The holotype of Asfaltovenator comes from the Chacritas Member of the Cañadón Asfalto Formation. This member is mostly made up of two major depositional settings: lacustrine and fluvial deposits. Both of these have intervals of tuffaceous materials, suggesting the presence of volcanic activity. Palustrine littoral environment levels are seen at Cerro Cóndor and Estancia Fossati, characterized by the presence of lacustrine limestones interbedded with shales, tuffs and sandstones. The lacustrine section has been called the "Chacritas Paleolake", and seems to have been a rather saline or even hypersaline hydrologically closed pan lake, shallow in depth, with marginal zones and palustrine subenvironments made of low-energy ramp-like margins.

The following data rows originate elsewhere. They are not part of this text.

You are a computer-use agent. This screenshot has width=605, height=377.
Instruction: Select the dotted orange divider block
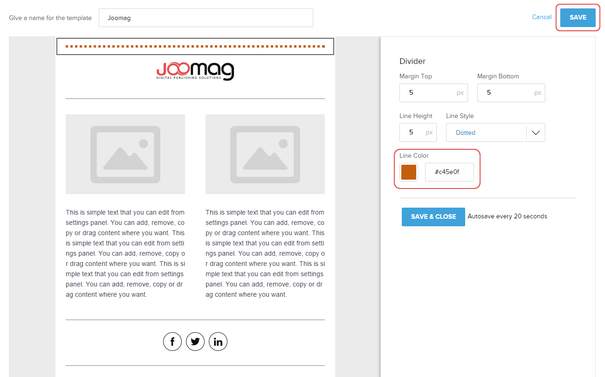195,47
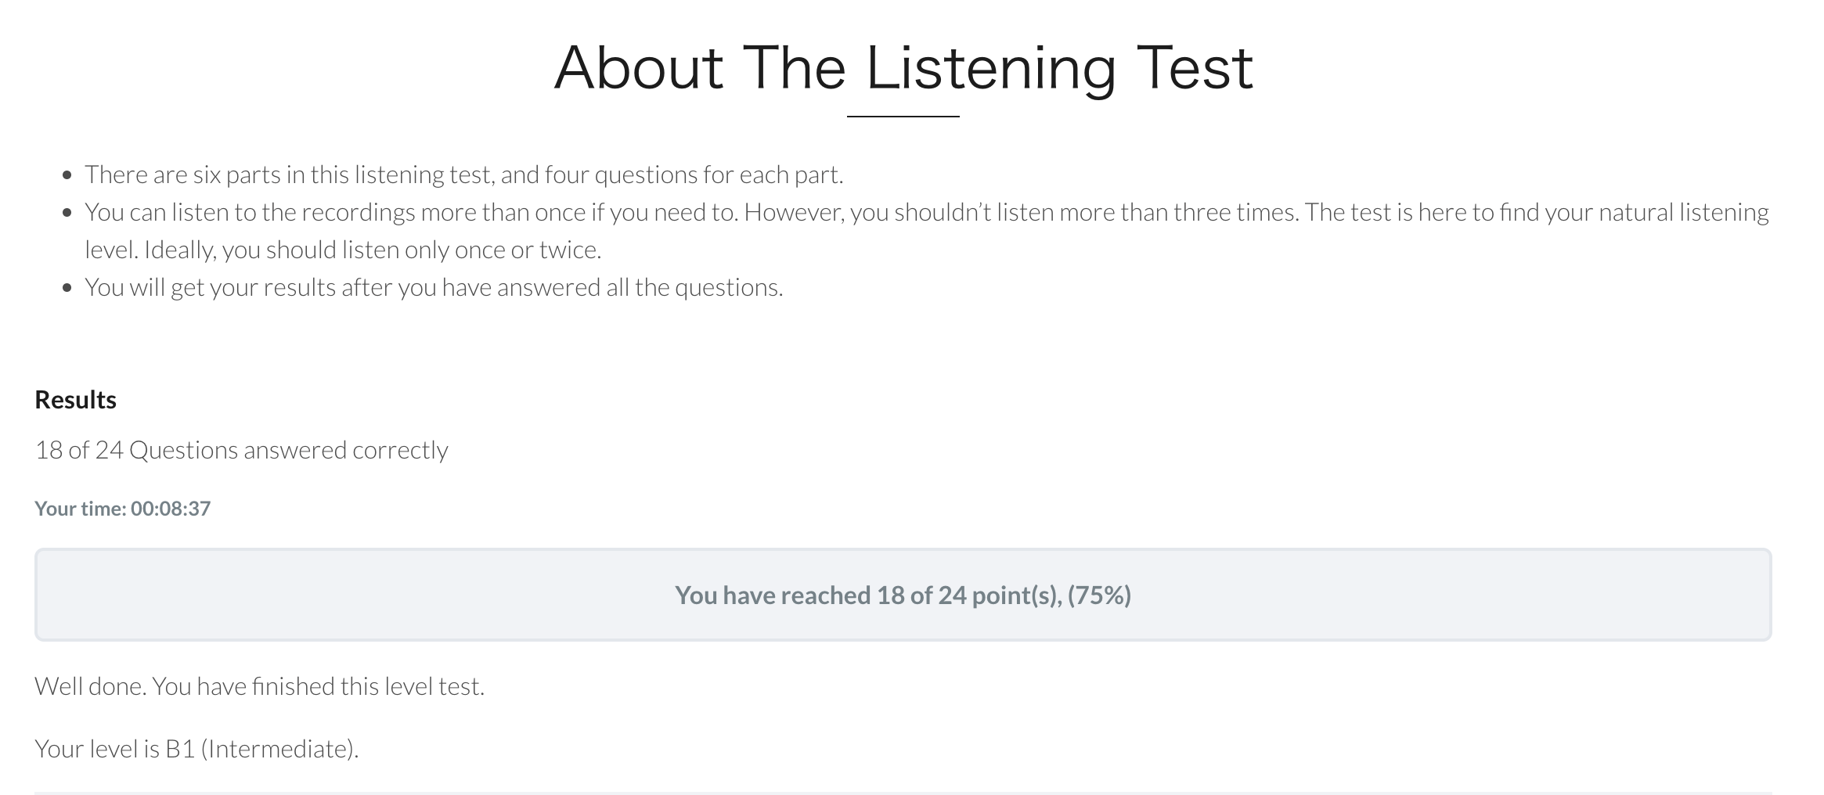
Task: Click the "(75%)" percentage in the score box
Action: (x=1099, y=595)
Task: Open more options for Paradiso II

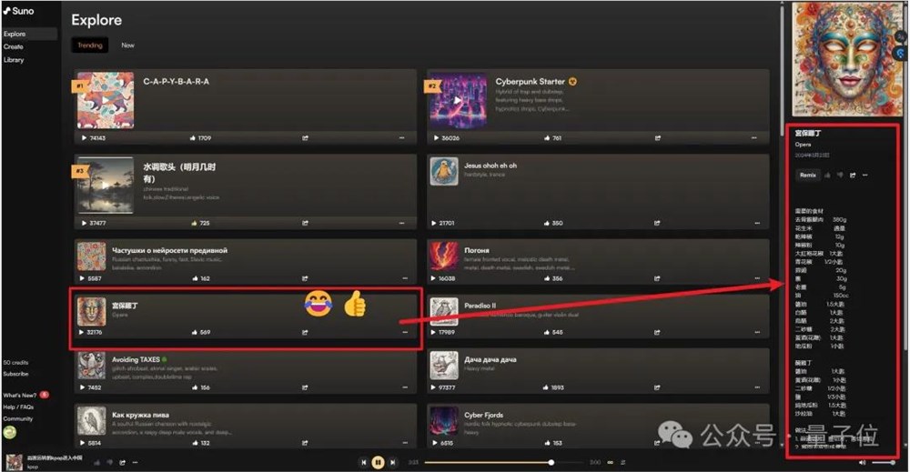Action: [757, 332]
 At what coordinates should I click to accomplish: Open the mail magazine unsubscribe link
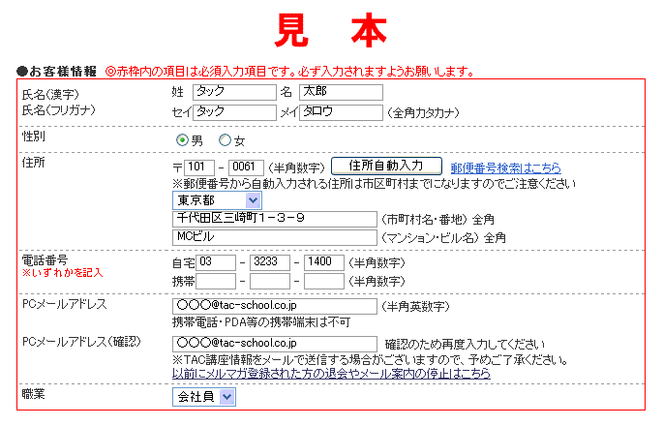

The Toarcian Oceanic Anoxic Event (TOAE), recently been recognized as a key driver of Jurassic dinosaur evolution, linked to volcanic eruptions in the Karoo-Ferrar region that caused multiple extinction pulses. While well-studied in marine invertebrates, the event's impact on terrestrial vertebrates, particularly tetanuran theropods, is less understood. However, evidence suggests the TOAE triggered rapid diversification in these groups as seen with the presence of Asfaltovenator and other Averostrans in Middle Toarcian strata. This surge in morphological evolution, followed by a decline in the Middle Jurassic, aligns with patterns seen after other extinction events. Ecological release after the TOAE likely facilitated this rapid evolution, though reconstructing lineage relationships is challenging due to high homoplasy and incomplete fossil records.